Aim of the task: The complete set of records below must be repeated precisely as given.

____________________

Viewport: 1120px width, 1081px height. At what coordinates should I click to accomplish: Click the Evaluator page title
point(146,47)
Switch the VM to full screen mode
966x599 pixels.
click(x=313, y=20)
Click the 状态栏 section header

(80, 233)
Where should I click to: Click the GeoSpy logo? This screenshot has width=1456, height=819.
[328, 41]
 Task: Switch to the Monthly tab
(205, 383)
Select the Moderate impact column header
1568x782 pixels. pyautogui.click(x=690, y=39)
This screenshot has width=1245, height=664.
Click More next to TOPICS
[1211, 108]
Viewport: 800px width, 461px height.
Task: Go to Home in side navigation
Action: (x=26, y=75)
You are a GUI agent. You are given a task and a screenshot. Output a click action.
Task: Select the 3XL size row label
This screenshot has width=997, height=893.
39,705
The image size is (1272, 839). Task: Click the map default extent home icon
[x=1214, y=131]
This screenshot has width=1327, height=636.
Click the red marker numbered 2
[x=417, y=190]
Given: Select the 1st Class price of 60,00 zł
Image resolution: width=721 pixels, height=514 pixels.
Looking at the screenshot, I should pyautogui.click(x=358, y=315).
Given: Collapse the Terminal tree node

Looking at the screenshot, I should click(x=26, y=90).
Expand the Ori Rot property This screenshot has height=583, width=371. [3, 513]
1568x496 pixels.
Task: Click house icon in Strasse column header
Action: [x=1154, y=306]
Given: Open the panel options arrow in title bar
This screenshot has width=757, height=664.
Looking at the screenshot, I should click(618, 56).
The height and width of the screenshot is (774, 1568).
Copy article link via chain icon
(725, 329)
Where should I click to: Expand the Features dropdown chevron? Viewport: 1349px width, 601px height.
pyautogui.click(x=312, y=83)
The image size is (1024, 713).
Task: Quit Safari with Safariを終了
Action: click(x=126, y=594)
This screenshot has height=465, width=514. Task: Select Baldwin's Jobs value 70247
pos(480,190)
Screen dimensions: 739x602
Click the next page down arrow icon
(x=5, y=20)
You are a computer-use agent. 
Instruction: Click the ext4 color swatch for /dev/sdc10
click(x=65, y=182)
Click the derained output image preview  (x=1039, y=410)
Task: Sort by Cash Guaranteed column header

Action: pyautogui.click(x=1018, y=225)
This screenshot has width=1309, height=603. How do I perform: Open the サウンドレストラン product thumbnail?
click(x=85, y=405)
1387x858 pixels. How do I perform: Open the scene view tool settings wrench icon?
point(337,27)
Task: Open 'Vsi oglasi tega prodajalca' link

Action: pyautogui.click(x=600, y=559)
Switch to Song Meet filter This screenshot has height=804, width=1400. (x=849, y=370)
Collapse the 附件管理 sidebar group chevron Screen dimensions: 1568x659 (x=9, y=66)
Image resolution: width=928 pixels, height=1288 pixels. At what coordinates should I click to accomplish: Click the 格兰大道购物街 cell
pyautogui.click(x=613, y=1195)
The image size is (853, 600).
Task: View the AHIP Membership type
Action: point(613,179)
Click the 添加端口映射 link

____________________

Solution to the problem:
Viewport: 1120px width, 1081px height. At what coordinates should I click to accomplish: Click the Evaluator page title
point(146,47)
Switch the VM to full screen mode
966x599 pixels.
click(x=313, y=20)
Click the 状态栏 section header

(80, 233)
Where should I click to: Click the GeoSpy logo? This screenshot has width=1456, height=819.
[328, 41]
 Task: Switch to the Monthly tab
(205, 383)
Select the Moderate impact column header
1568x782 pixels. pyautogui.click(x=690, y=39)
This screenshot has width=1245, height=664.
Click More next to TOPICS
[1211, 108]
Viewport: 800px width, 461px height.
Task: Go to Home in side navigation
Action: (x=26, y=75)
You are a GUI agent. You are given a task and a screenshot. Output a click action.
Task: Select the 3XL size row label
This screenshot has width=997, height=893.
39,705
The image size is (1272, 839). Task: Click the map default extent home icon
[x=1214, y=131]
This screenshot has width=1327, height=636.
Click the red marker numbered 2
[x=417, y=190]
Given: Select the 1st Class price of 60,00 zł
Image resolution: width=721 pixels, height=514 pixels.
Looking at the screenshot, I should pyautogui.click(x=358, y=315).
Given: Collapse the Terminal tree node

Looking at the screenshot, I should click(x=26, y=90).
Expand the Ori Rot property This screenshot has height=583, width=371. [3, 513]
1568x496 pixels.
Task: Click house icon in Strasse column header
Action: [x=1154, y=306]
Given: Open the panel options arrow in title bar
This screenshot has width=757, height=664.
Looking at the screenshot, I should click(618, 56).
The height and width of the screenshot is (774, 1568).
Copy article link via chain icon
(725, 329)
Where should I click to: Expand the Features dropdown chevron? Viewport: 1349px width, 601px height.
pyautogui.click(x=312, y=83)
The image size is (1024, 713).
Task: Quit Safari with Safariを終了
Action: click(x=126, y=594)
This screenshot has height=465, width=514. Task: Select Baldwin's Jobs value 70247
pos(480,190)
Screen dimensions: 739x602
Click the next page down arrow icon
(x=5, y=20)
You are a computer-use agent. 
Instruction: Click the ext4 color swatch for /dev/sdc10
click(x=65, y=182)
Click the derained output image preview  (x=1039, y=410)
Task: Sort by Cash Guaranteed column header

Action: pyautogui.click(x=1018, y=225)
This screenshot has width=1309, height=603. How do I perform: Open the サウンドレストラン product thumbnail?
click(x=85, y=405)
1387x858 pixels. How do I perform: Open the scene view tool settings wrench icon?
point(337,27)
Task: Open 'Vsi oglasi tega prodajalca' link

Action: pyautogui.click(x=600, y=559)
Switch to Song Meet filter This screenshot has height=804, width=1400. (x=849, y=370)
Collapse the 附件管理 sidebar group chevron Screen dimensions: 1568x659 (x=9, y=66)
Image resolution: width=928 pixels, height=1288 pixels. At what coordinates should I click to accomplish: Click the 格兰大道购物街 cell
pyautogui.click(x=613, y=1195)
The image size is (853, 600).
Task: View the AHIP Membership type
Action: point(613,179)
Click the 添加端口映射 link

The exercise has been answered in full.